EXERCISE BRIEF
Word for word, reproduce each of the entries.

Stored data
= Beginning of Section =

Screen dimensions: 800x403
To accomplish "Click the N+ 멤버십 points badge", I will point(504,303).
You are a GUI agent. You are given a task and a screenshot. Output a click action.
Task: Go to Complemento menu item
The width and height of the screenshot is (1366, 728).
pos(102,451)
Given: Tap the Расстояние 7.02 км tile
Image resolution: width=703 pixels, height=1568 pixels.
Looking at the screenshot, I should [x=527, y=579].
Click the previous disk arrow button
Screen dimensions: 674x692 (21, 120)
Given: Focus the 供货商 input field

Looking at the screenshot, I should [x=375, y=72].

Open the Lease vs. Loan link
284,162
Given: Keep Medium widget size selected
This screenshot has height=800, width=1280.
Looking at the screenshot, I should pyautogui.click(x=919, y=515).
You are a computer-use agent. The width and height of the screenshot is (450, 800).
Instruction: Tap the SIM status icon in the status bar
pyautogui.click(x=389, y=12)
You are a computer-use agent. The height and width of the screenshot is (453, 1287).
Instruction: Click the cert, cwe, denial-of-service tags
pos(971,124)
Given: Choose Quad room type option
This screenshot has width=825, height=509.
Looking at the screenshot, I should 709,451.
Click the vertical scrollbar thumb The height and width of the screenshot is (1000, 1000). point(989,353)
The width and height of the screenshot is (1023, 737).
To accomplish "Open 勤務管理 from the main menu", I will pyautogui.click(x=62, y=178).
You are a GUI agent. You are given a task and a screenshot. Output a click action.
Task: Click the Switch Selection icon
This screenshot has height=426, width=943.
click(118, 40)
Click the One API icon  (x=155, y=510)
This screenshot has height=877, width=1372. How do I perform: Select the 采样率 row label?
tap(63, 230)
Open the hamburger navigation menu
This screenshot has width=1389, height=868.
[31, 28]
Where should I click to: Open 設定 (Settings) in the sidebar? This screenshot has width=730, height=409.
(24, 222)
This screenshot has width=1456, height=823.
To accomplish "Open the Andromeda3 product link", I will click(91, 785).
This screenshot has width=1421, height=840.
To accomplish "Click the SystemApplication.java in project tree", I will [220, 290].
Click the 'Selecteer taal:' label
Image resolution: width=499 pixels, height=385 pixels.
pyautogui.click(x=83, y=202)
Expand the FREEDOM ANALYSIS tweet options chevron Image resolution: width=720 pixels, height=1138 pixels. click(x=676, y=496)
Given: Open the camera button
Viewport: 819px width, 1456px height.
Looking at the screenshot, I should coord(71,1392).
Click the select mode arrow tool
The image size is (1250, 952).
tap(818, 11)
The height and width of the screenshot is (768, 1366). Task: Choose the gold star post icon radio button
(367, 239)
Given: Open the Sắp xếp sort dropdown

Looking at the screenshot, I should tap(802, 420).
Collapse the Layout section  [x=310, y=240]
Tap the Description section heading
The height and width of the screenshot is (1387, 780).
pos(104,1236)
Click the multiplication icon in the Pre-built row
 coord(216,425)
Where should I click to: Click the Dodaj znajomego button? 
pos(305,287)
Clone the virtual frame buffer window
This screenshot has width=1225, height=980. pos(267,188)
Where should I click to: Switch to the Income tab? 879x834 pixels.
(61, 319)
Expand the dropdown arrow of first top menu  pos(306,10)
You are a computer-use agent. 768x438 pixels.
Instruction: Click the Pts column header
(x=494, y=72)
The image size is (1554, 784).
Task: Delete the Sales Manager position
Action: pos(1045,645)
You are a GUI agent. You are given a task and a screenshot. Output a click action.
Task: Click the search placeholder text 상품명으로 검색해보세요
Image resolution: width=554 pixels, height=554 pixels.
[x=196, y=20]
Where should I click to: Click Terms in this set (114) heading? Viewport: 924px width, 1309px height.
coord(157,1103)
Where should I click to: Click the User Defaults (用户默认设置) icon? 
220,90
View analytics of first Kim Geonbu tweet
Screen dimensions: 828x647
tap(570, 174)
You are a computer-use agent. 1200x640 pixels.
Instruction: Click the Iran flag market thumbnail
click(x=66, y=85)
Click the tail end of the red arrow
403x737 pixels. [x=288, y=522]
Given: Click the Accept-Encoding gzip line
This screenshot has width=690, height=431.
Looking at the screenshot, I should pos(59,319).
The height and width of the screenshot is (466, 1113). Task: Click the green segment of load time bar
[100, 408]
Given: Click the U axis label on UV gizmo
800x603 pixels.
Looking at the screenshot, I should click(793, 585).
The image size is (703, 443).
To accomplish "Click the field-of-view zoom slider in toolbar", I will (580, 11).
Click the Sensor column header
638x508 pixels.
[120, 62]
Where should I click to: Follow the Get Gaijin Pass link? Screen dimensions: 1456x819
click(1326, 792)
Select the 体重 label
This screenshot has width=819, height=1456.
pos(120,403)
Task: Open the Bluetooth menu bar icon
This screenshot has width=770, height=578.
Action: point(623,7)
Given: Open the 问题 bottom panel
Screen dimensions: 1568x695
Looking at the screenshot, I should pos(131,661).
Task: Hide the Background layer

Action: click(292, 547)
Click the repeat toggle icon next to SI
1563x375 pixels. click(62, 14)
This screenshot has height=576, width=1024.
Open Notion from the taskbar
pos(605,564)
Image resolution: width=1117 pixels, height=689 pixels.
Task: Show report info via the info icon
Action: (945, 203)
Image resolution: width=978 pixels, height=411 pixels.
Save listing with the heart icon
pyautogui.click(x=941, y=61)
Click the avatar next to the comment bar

= End of Section =

REPLY TO THE TASK
Screen dimensions: 800x403
To accomplish "Click the N+ 멤버십 points badge", I will point(504,303).
You are a GUI agent. You are given a task and a screenshot. Output a click action.
Task: Go to Complemento menu item
The width and height of the screenshot is (1366, 728).
pos(102,451)
Given: Tap the Расстояние 7.02 км tile
Image resolution: width=703 pixels, height=1568 pixels.
Looking at the screenshot, I should [x=527, y=579].
Click the previous disk arrow button
Screen dimensions: 674x692 (21, 120)
Given: Focus the 供货商 input field

Looking at the screenshot, I should [x=375, y=72].

Open the Lease vs. Loan link
284,162
Given: Keep Medium widget size selected
This screenshot has height=800, width=1280.
Looking at the screenshot, I should pyautogui.click(x=919, y=515).
You are a computer-use agent. The width and height of the screenshot is (450, 800).
Instruction: Tap the SIM status icon in the status bar
pyautogui.click(x=389, y=12)
You are a computer-use agent. The height and width of the screenshot is (453, 1287).
Instruction: Click the cert, cwe, denial-of-service tags
pos(971,124)
Given: Choose Quad room type option
This screenshot has width=825, height=509.
Looking at the screenshot, I should 709,451.
Click the vertical scrollbar thumb The height and width of the screenshot is (1000, 1000). point(989,353)
The width and height of the screenshot is (1023, 737).
To accomplish "Open 勤務管理 from the main menu", I will pyautogui.click(x=62, y=178).
You are a GUI agent. You are given a task and a screenshot. Output a click action.
Task: Click the Switch Selection icon
This screenshot has height=426, width=943.
click(118, 40)
Click the One API icon  (x=155, y=510)
This screenshot has height=877, width=1372. How do I perform: Select the 采样率 row label?
tap(63, 230)
Open the hamburger navigation menu
This screenshot has width=1389, height=868.
[31, 28]
Where should I click to: Open 設定 (Settings) in the sidebar? This screenshot has width=730, height=409.
(24, 222)
This screenshot has width=1456, height=823.
To accomplish "Open the Andromeda3 product link", I will click(91, 785).
This screenshot has width=1421, height=840.
To accomplish "Click the SystemApplication.java in project tree", I will [220, 290].
Click the 'Selecteer taal:' label
Image resolution: width=499 pixels, height=385 pixels.
pyautogui.click(x=83, y=202)
Expand the FREEDOM ANALYSIS tweet options chevron Image resolution: width=720 pixels, height=1138 pixels. click(x=676, y=496)
Given: Open the camera button
Viewport: 819px width, 1456px height.
Looking at the screenshot, I should coord(71,1392).
Click the select mode arrow tool
The image size is (1250, 952).
tap(818, 11)
The height and width of the screenshot is (768, 1366). Task: Choose the gold star post icon radio button
(367, 239)
Given: Open the Sắp xếp sort dropdown

Looking at the screenshot, I should tap(802, 420).
Collapse the Layout section  [x=310, y=240]
Tap the Description section heading
The height and width of the screenshot is (1387, 780).
pos(104,1236)
Click the multiplication icon in the Pre-built row
 coord(216,425)
Where should I click to: Click the Dodaj znajomego button? 
pos(305,287)
Clone the virtual frame buffer window
This screenshot has width=1225, height=980. pos(267,188)
Where should I click to: Switch to the Income tab? 879x834 pixels.
(61, 319)
Expand the dropdown arrow of first top menu  pos(306,10)
You are a computer-use agent. 768x438 pixels.
Instruction: Click the Pts column header
(x=494, y=72)
The image size is (1554, 784).
Task: Delete the Sales Manager position
Action: pos(1045,645)
You are a GUI agent. You are given a task and a screenshot. Output a click action.
Task: Click the search placeholder text 상품명으로 검색해보세요
Image resolution: width=554 pixels, height=554 pixels.
[x=196, y=20]
Where should I click to: Click Terms in this set (114) heading? Viewport: 924px width, 1309px height.
coord(157,1103)
Where should I click to: Click the User Defaults (用户默认设置) icon? 
220,90
View analytics of first Kim Geonbu tweet
Screen dimensions: 828x647
tap(570, 174)
You are a computer-use agent. 1200x640 pixels.
Instruction: Click the Iran flag market thumbnail
click(x=66, y=85)
Click the tail end of the red arrow
403x737 pixels. [x=288, y=522]
Given: Click the Accept-Encoding gzip line
This screenshot has width=690, height=431.
Looking at the screenshot, I should pos(59,319).
The height and width of the screenshot is (466, 1113). Task: Click the green segment of load time bar
[100, 408]
Given: Click the U axis label on UV gizmo
800x603 pixels.
Looking at the screenshot, I should click(793, 585).
The image size is (703, 443).
To accomplish "Click the field-of-view zoom slider in toolbar", I will (580, 11).
Click the Sensor column header
638x508 pixels.
[120, 62]
Where should I click to: Follow the Get Gaijin Pass link? Screen dimensions: 1456x819
click(1326, 792)
Select the 体重 label
This screenshot has width=819, height=1456.
pos(120,403)
Task: Open the Bluetooth menu bar icon
This screenshot has width=770, height=578.
Action: point(623,7)
Given: Open the 问题 bottom panel
Screen dimensions: 1568x695
Looking at the screenshot, I should pos(131,661).
Task: Hide the Background layer

Action: click(292, 547)
Click the repeat toggle icon next to SI
1563x375 pixels. click(62, 14)
This screenshot has height=576, width=1024.
Open Notion from the taskbar
pos(605,564)
Image resolution: width=1117 pixels, height=689 pixels.
Task: Show report info via the info icon
Action: (945, 203)
Image resolution: width=978 pixels, height=411 pixels.
Save listing with the heart icon
pyautogui.click(x=941, y=61)
Click the avatar next to the comment bar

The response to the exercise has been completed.